Eminent sociologists have put forward many criteria to classify village communities. Some of these are:
(A) According to one criterion the village aggregates have been classified according to the types which evolved during the period of the transition from man’s nomadic existence to settled village life. Thus villages have been divided into three groups:
- The Migratory agricultural villages where the people live in fixed abodes only for a few months;
- The semi-permanent agricultural villages where the population resides for a few years and then migrates due to the exhaustion of the soil; and
- The permanent agricultural villages where the settled human aggregates live for generations and even centuries.

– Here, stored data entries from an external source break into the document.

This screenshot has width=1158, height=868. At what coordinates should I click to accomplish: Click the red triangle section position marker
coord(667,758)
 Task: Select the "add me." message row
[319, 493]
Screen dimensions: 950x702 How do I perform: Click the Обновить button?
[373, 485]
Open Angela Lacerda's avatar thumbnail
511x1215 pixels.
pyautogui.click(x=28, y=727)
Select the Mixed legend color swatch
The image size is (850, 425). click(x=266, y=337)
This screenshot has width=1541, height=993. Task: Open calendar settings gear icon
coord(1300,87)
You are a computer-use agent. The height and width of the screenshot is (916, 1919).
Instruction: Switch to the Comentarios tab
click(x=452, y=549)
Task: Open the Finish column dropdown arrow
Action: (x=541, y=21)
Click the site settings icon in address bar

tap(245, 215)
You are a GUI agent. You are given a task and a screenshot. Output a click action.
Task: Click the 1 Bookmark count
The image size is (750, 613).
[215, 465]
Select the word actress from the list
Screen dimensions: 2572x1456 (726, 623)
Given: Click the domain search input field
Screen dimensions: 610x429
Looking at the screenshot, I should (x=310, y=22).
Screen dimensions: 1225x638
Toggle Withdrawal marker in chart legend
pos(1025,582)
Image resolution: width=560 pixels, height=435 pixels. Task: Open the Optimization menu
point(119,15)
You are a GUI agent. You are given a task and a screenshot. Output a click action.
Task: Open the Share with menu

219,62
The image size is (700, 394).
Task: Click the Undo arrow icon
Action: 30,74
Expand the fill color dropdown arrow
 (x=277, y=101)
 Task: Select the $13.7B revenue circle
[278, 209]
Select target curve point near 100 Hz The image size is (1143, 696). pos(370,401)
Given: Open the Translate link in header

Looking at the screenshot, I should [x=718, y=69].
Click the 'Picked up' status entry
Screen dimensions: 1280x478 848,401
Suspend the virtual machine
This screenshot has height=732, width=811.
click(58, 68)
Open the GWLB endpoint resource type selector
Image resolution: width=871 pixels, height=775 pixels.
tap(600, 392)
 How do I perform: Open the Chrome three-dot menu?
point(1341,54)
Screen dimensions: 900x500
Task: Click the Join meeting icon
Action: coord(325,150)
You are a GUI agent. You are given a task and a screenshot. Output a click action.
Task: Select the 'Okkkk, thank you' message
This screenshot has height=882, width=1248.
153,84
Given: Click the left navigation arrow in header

(B) According to the second criterion villages have been classified into grouped (or nucleated) villages and dispersed villages. In grouped villages, the farmers dwell in the village proper in a cluster. They work on the fields which lie outside the village site. Since they dwell together in a single habitat, they develop a compact life. In the case of the non-nucleated dispersed village type, the farmers live separately on their respective farms. Their habitats are thus dispersed, and their social life assumes a different form.
(C) Village arrogates have been also classified according to a third criterion, that of social differentiation, stratification, mobility, and land, ownership.
Thus criterion group village aggregates into six broad types viz.
- That composed of peasant's joint owns;
- That composed of peasant joint tenants;
- That composed of farmers who are mostly individual owners, but also include some tenants and laborers;
- That composed of individual farmer tenants;
- That composed of employees of a great private landowner; and
- That is composed of laborers and employees of the state, the church, the city, or the public landowner.